The industry has been trying to reduce this energy drain for decades. One of the most promising approaches is a membrane aerated biofilm reactor (MABR).
Instead of forcing air into the bacteria tank, operators insert massive cubes full of porous membrane tubes. A blower moves low-pressure air into the tubes. Bacteria congregate on the outside of the tubes, sucking up the oxygen that passes through them and creating an oxygen concentration differential that helps more oxygen diffuse.
"Bacteria are actually demanding the oxygen and causing the gradient," said Glenn Vicevic, executive of product management for General Electric’s Water & Process Technologies, which makes a version of the technology, ZeeLung, that MWRD tested at its O’Brien Water Reclamation Plant in Skokie, Ill.
GE estimates that depending upon existing plant design and operation, ZeeLung is four times more energy-efficient than conventional forced draft aeration.
Boost from biogas
Capturing energy from waste in wastewater is standard practice at large plants, which use tanks called anaerobic digesters or biogas digesters to break organic solids from the primary and secondary steps into methane gas and carbon dioxide. Bacteria do the work again, but this time without oxygen. The resulting methane can be captured and burned in a biogas engine to produce electricity and heat that can be used in the plant’s operation. Or it can be upgraded to natural gas quality and put into a pipeline.
Only 35 percent of U.S. plants (PDF) generate electricity from biogas, in part because most wastewater treatment facilities in the United States are relatively small. "In order to be cost-effective, you have to be a fairly large facility, at least 5 million gallons a day of wastewater treatment," said Virginia Lew, manager of the Energy Efficiency Research Office at the California Energy Commission.
Plants that do not produce enough gas to bother generating electricity often burn it off instead. Adding battery storage could allow them to store enough energy to make using it worthwhile, Lew said: "I think there’s going to be greater emphasis on trying to utilize as much biogas in the future as possible to offset any purchased electricity and to reduce their carbon footprint."
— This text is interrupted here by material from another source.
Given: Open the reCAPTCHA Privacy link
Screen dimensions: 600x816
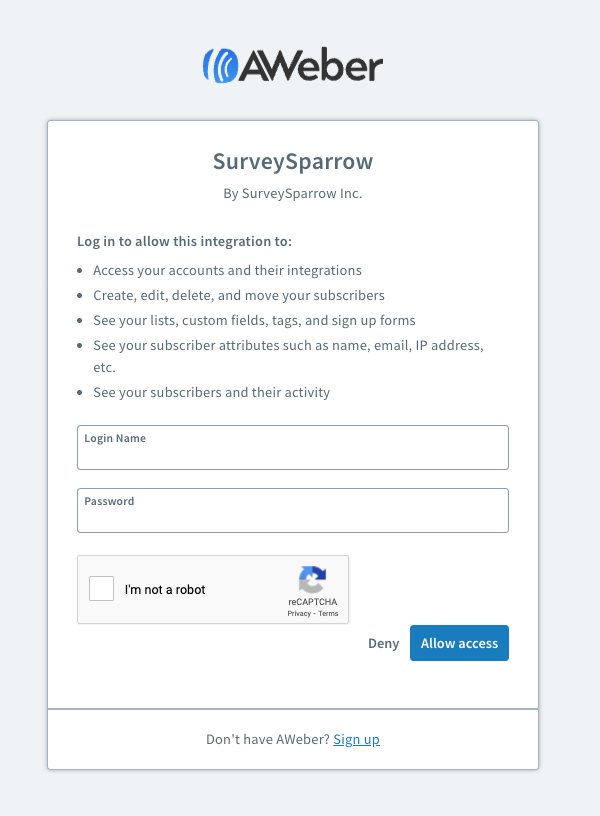Looking at the screenshot, I should (298, 613).
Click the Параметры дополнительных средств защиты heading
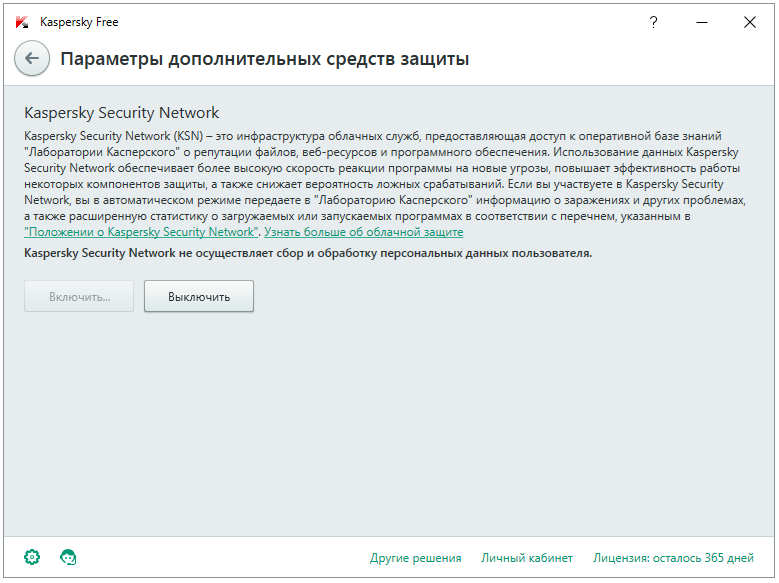The width and height of the screenshot is (779, 583). point(265,59)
Another way MRWD is reducing its energy use is with a bacterium called anammox. Ammonia, a pollutant found in wastewater, has been challenging to neutralize in wastewater treatment. It is normally broken down by bacteria during the aeration process in secondary treatment but requires more energy to deal with it than any other pollutant. "Ammonia is your highest air demand in your aeration process," said MWRD executive director David St. Pierre.
Krüger, a subsidiary of Veolia Water Solutions & Technologies, has trademarked a process called ANITA Mox to better deal with ammonia. It sells plastic carriers that look a little like Honeycomb cereal, with myriad surfaces to host anammox and ammonia-oxidizing bacteria. Both types of bacteria are needed to remove most of the ammonia — about 80 to 85 percent. MWRD is using the ANITA Mox to break down ammonia in liquid sludge before putting it into the aeration step.
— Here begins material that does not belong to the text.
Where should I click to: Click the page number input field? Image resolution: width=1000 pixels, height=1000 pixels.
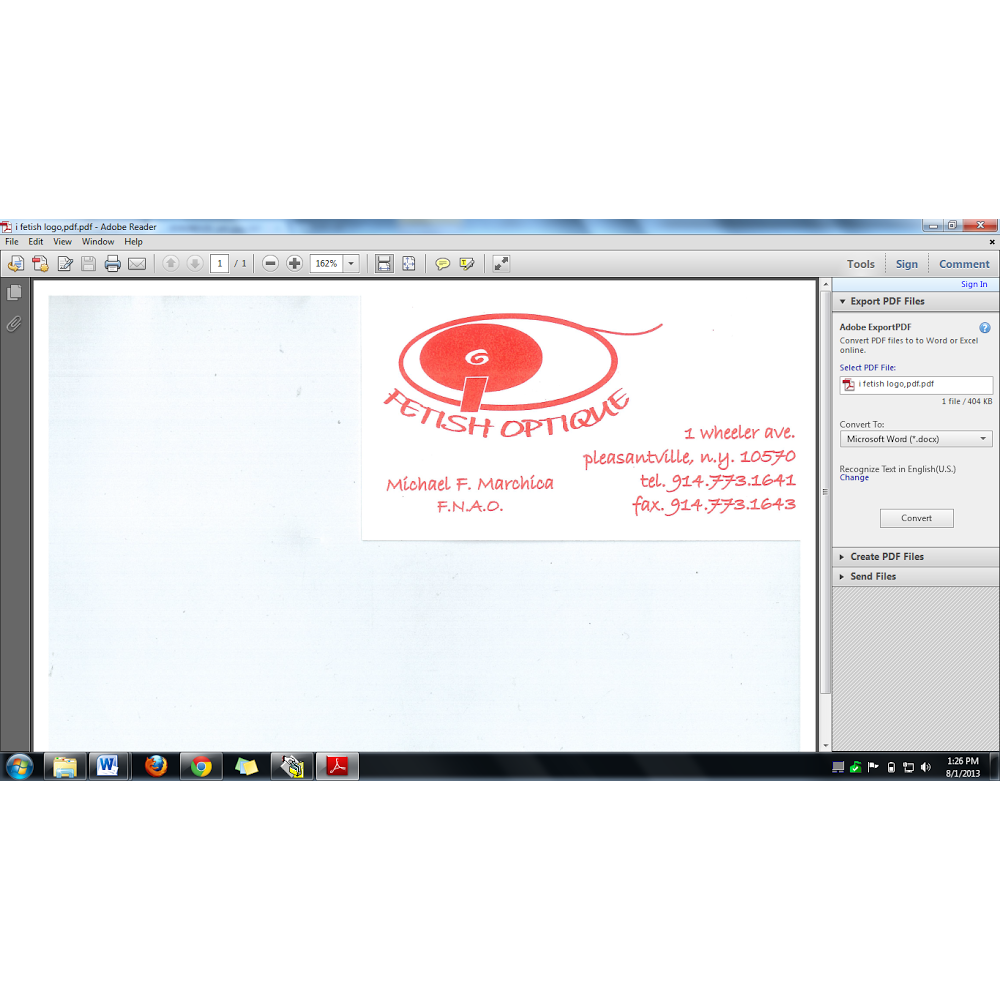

"If you can break down that ammonia in an anaerobic process, your demand for air significantly decreases," said St. Pierre. "It has the promise to reduce your electrical uses by 60 percent in your plant. So it’s huge."
MWRD was inspired by Marselisborg Wastewater Treatment Plant in Denmark, said St. Pierre, which in 2015 was able to generate 153 percent of the energy it used, thanks to ANITA Mox and other efficiency measures as well as biogas generation. ANITA Mox is also being used at another plant in Denmark; two in Sweden; and in Newport News, Va.; and Durham, N.C.
Combined with other energy generation efforts, including solar panels on one plant, MWRD expects soon to be generating 90 percent of the energy it uses.
"We’re trying to shift from running a waste plant to a resource recovery facility," St. Pierre said.